Ettercap filters – fine-tuning your analysis

We've seen just how powerful Ettercap can be out-of-the-box. Where Ettercap really shines is its content filtering engine and its ability to interpret custom scripts. Ettercap makes man-in-the-middle attacks a no-brainer; however, with filters, we can turn a Kali box running Ettercap into, for instance, an IDS. Imagine the combined power of our bridged sniffing attack and custom filters designed to interpret packets and take action on them: dropping them, and even modifying them in transit.

Let's take a look at a basic example to whet our appetite. You may immediately notice the C-like syntax and the similarity to Wireshark display filters. There's a lot of conceptual overlap here; you'll find that analysis of patterns with Wireshark can yield some powerful Ettercap filters:

if (ip.proto == TCP) {
  if (tcp.src == 80 || tcp.dst == 80) {
    msg("HTTP traffic detected.\n");
  }
}

Translated into plain English, this says, test if the IP protocol is TCP; if so, do another test to see if the source port is 80, or the destination port is 80; if either is true, display a message to the user that says HTTP traffic detected. This is an example of nested-if statements, which are embedded in graph parentheses.

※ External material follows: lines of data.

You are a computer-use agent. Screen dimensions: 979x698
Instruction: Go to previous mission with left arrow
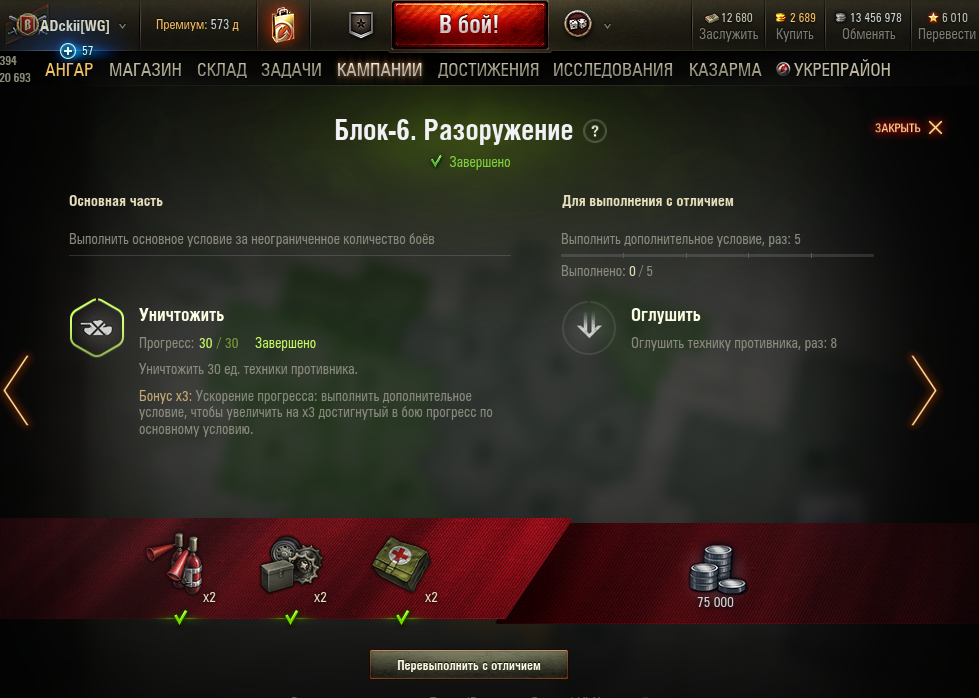coord(16,391)

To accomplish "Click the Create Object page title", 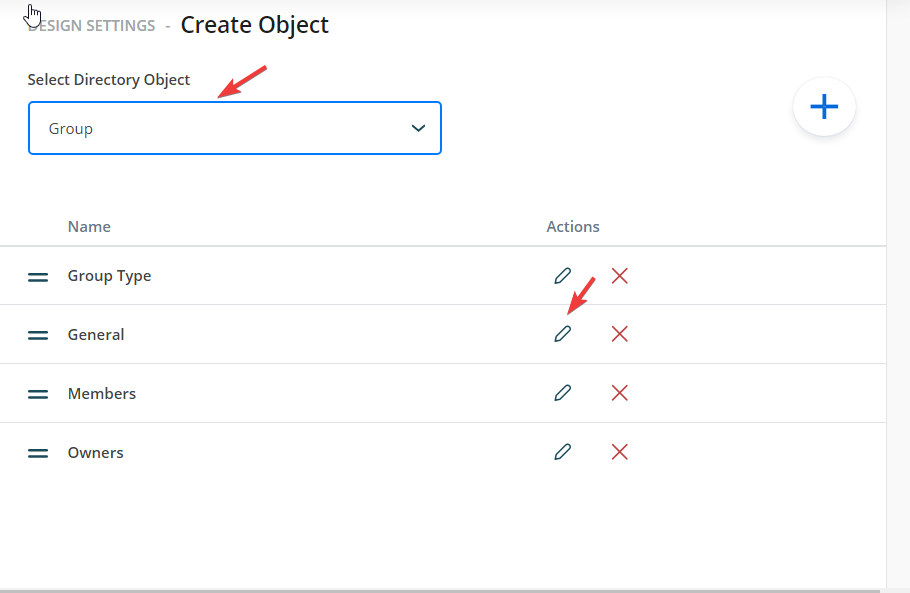I will click(x=254, y=24).
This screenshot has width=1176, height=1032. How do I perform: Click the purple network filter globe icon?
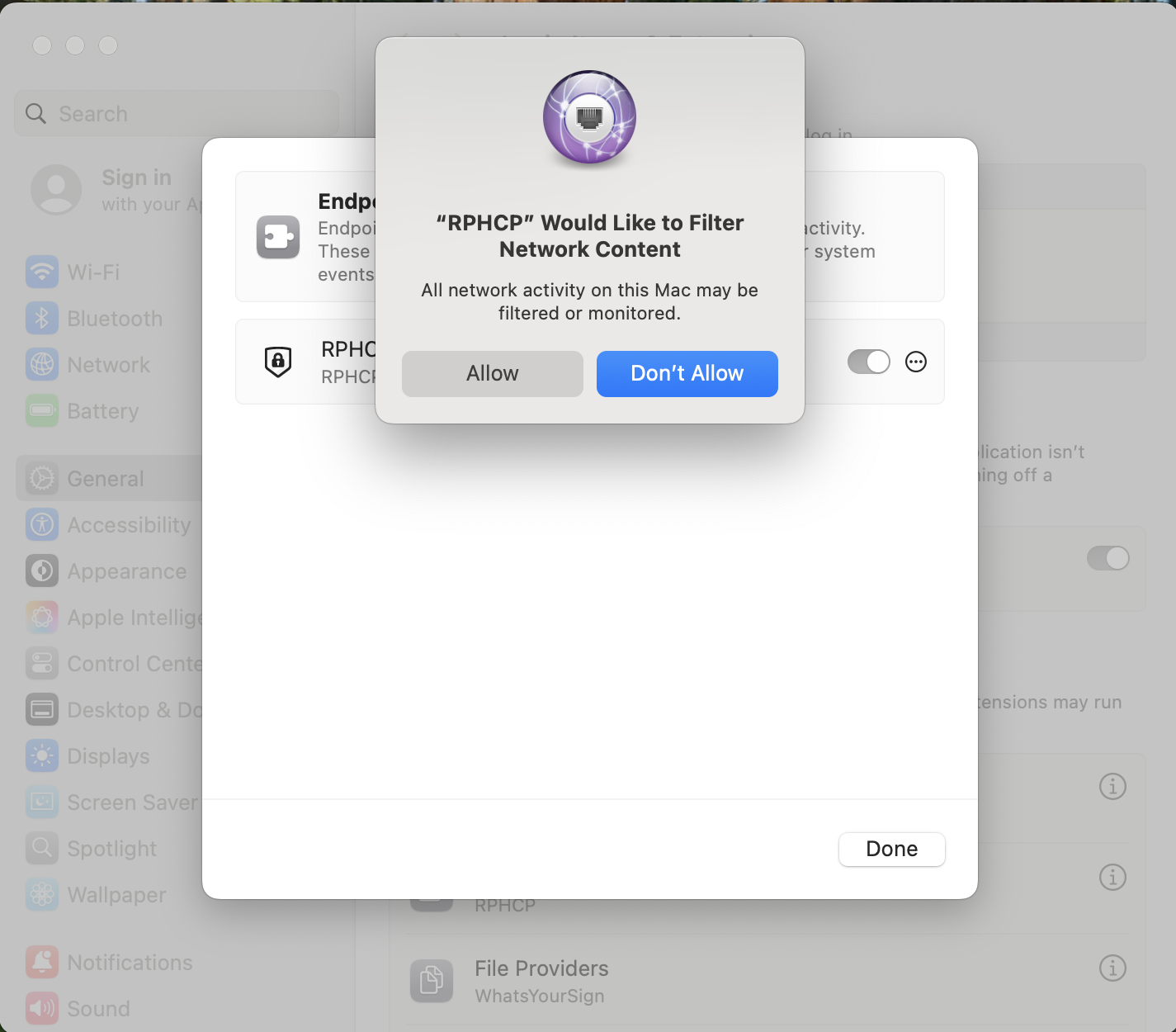click(x=589, y=117)
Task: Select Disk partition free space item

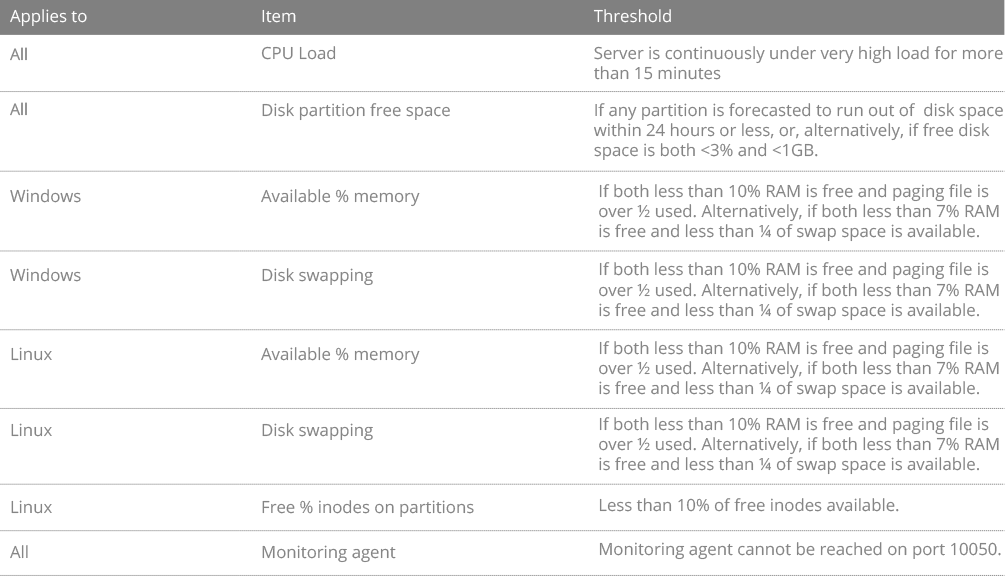Action: coord(356,111)
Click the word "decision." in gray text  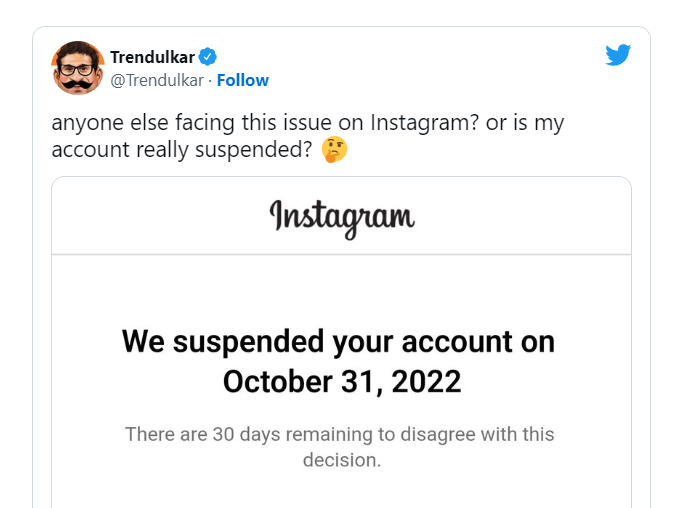[x=342, y=460]
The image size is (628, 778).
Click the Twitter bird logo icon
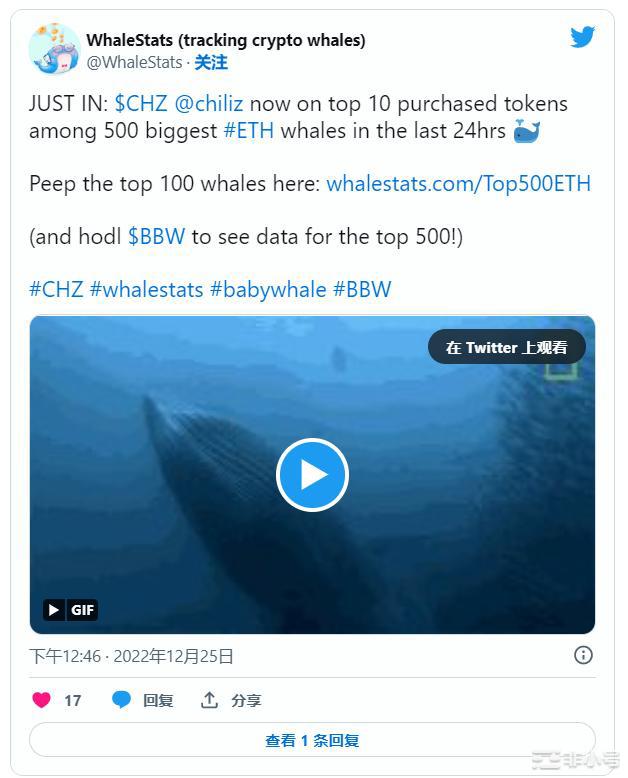tap(583, 37)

Let's take a look at an ability that should intrigue the Scapy/Python part of your brain:

if (ip.proto == TCP) {
  if (tcp.dst == 12345) {
    msg("Port 12345 pattern matched, executing script.\n");
    exec("./12345_exec");
  }
}

In this sample, we're testing for any TCP packet destined for port 12345. If the packet is seen, we alert the user that an executable is being triggered. The script then launches 12345_exec. We could write up a Python script (and yes, import Scapy to craft packets) that will trigger upon meeting a condition in Ettercap.